Sanità sarda, la legge è un pasticcio: il governo la impugna
E’ del capo dell’ufficio legislativo del ministero della Salute, Andrea Giordano, la richiesta al governo di impugnare davanti alla Consulta la legge sul servizio sanitario sardo, approvata dal Consiglio regionale lo scorso 7 marzo.
Le motivazioni sono molto articolate, prendono di mira diversi articoli ed in particolare, citando il decreto legislativo 502 del 30 dicembre 1992 in materia di tutela della salute e la sentenza della Corte Costituzionale numero 189 del 2022 che stabilisce le condizioni che disciplinano l’istituto del commissariamento, ne bocciano il ricorso previsto dalla legge sarda poiché non risponde “né a un’esigenza straordinaria o a una generica comprovata e giustificata impossibilità di copertura della vacanza mediante l’ordinario procedimento, per esempio, nel caso di dimissioni dell’intera dirigenza sanitaria o del direttore generale, né, tanto meno, ad alcuna delle altre fattispecie” come in caso di “esigenze di carattere straordinario” o in ragione di “interventi di accorpamento delle aziende sanitarie” o ancora per “gravi motivi e situazioni di grave disavanzo o in caso di violazione delle leggi” e nessuna di queste fattispecie sembra essere indicata nelle ragioni addotte dalla regione per i commissariamenti.
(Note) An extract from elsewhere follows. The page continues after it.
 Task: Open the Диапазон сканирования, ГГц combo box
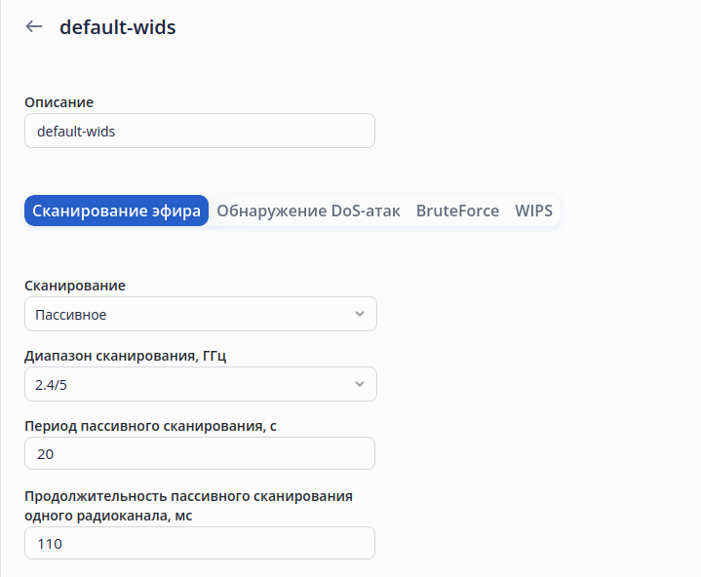coord(200,384)
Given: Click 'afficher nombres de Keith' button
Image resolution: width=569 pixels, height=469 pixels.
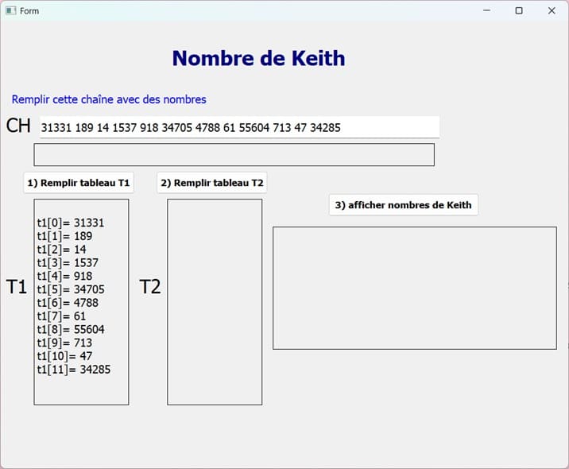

Insomma non ci sono le condizioni necessarie per poter commissariare le 8 Asl, l’azienda ospedaliera Arnas-Brotzu, l’Areus e le due aziende ospedaliero universitarie.
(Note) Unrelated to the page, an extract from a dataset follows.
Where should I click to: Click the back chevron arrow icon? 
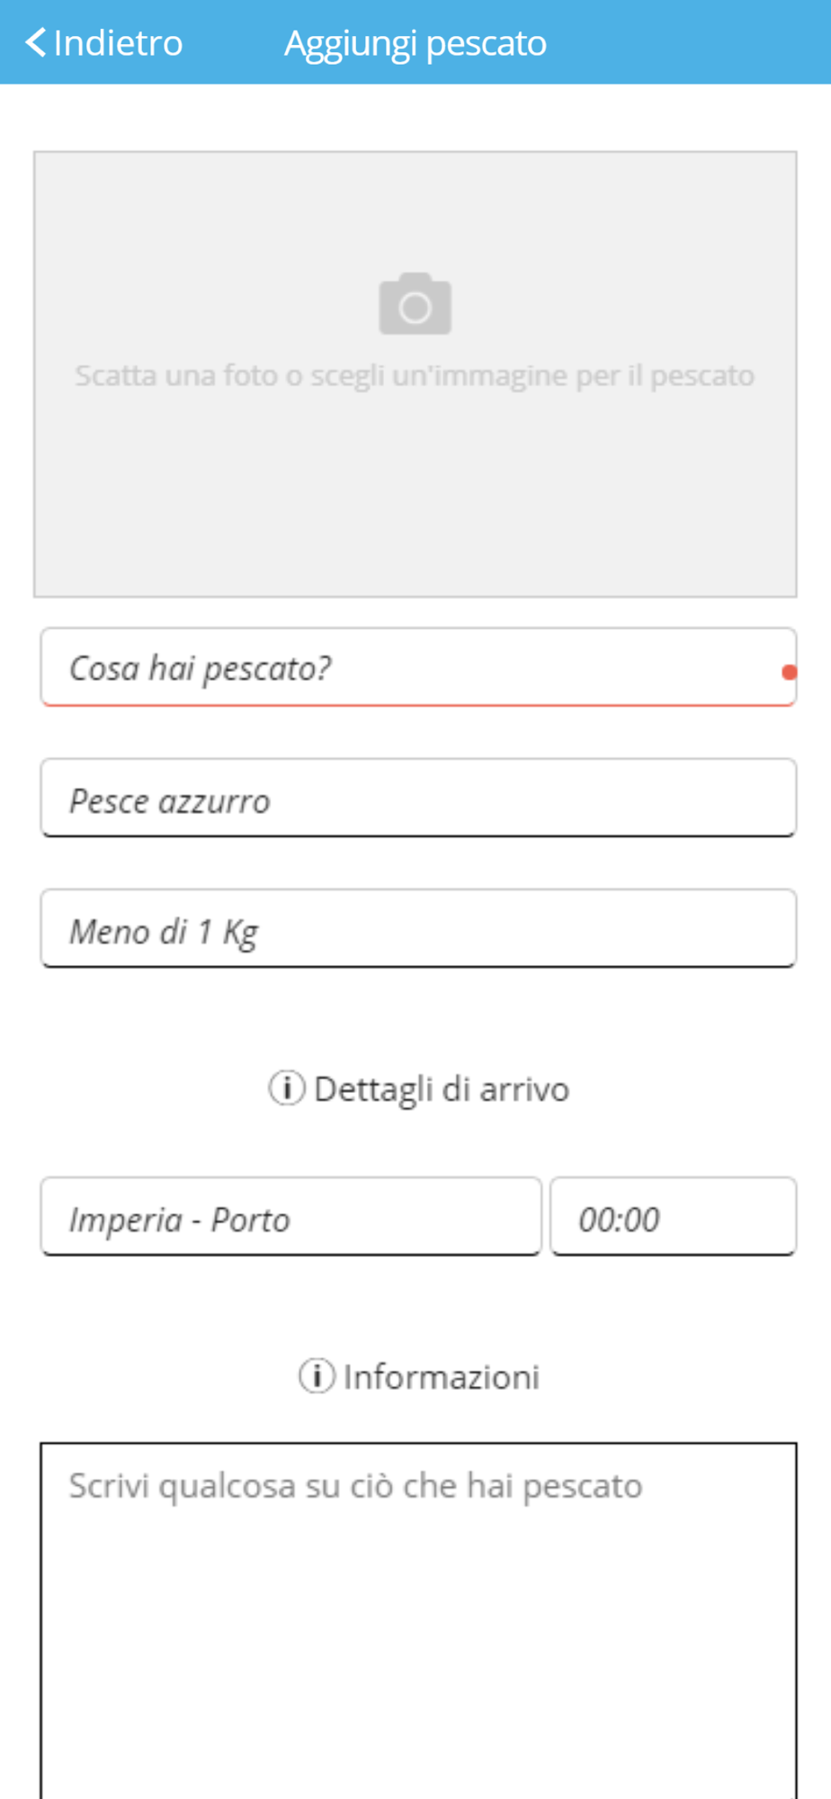tap(35, 42)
Un passaggio del provvedimento fa però rabbrividire: “la prevista possibilità di una decadenza automatica dei vertici aziendali sembrerebbe configurare un’ipotesi di spoil system più volte censurato dalla Corte Costituzionale perché ritenuto in contrasto con le garanzie desumibili dal principio costituzionale di continuità dell’azione amministrativa”.
A noi il passaggio pareva chiaro e ne avevamo abbondantemente parlato ricordando che le esigenze di lavoratori, cittadini e pazienti erano altre e che il provvedimento licenziato non pareva avere alcun effetto diretto sul cambio di passo auspicato e promesso in campagna elettorale al grido di “fuori la politica dalla sanità”; una legge senza consenso criticata da tutti.
Duole inoltre constatare come il governo regionale, per realizzare questo capolavoro, abbia trascinato la Sardegna fino al quarto mese di esercizio finanziario provvisorio bloccando di fatto la spesa e subordinandola proprio all’approvazione della legge sulla “rifunzionalizzazione” (così l’hanno chiamata) del servizio sanitario. Tempo perso inutilmente insomma in un quadro di precarietà dei servizi ormai drammatico che regge per il solo sacrificio dei suoi professionisti sanitari, compresi quelli in pensione.
La presidenza ha ovviamente reagito definendo “volontariamente distorta la ratio della norma, con affermazioni che sembrano più politiche che giuridiche” accusando il ministero di aver dapprima “ribadito che il commissariamento è legittimo in quanto finalizzato alla riorganizzazione del sistema”, a seguire con un rimpallo di responsabilità su un chiarimenti che secondo Roma doveva arrivare entro una certa data che Cagliari riferisce mai indicata, mentre il Ministero già protestava “contraddicendo quanto detto nella prima” risposta secondo la regione nella quale infatti, non viene citata nessuna delle osservazioni fatte nella prima nota e, inoltre, "viene completamente ribaltata la tesi sul commissariamento”.
Insomma un balletto di accuse e contro accuse che non fanno bene alle esigenze dei sardi che dopo un anno di lavoro si aspettavano che le amministrazioni fossero messe a lavorare duro e sodo “per far funzionare quel che c’è” come aveva promesso in campagna elettorale la Presidente Todde, invece, tocca ancora aspettare facendo gli scongiuri.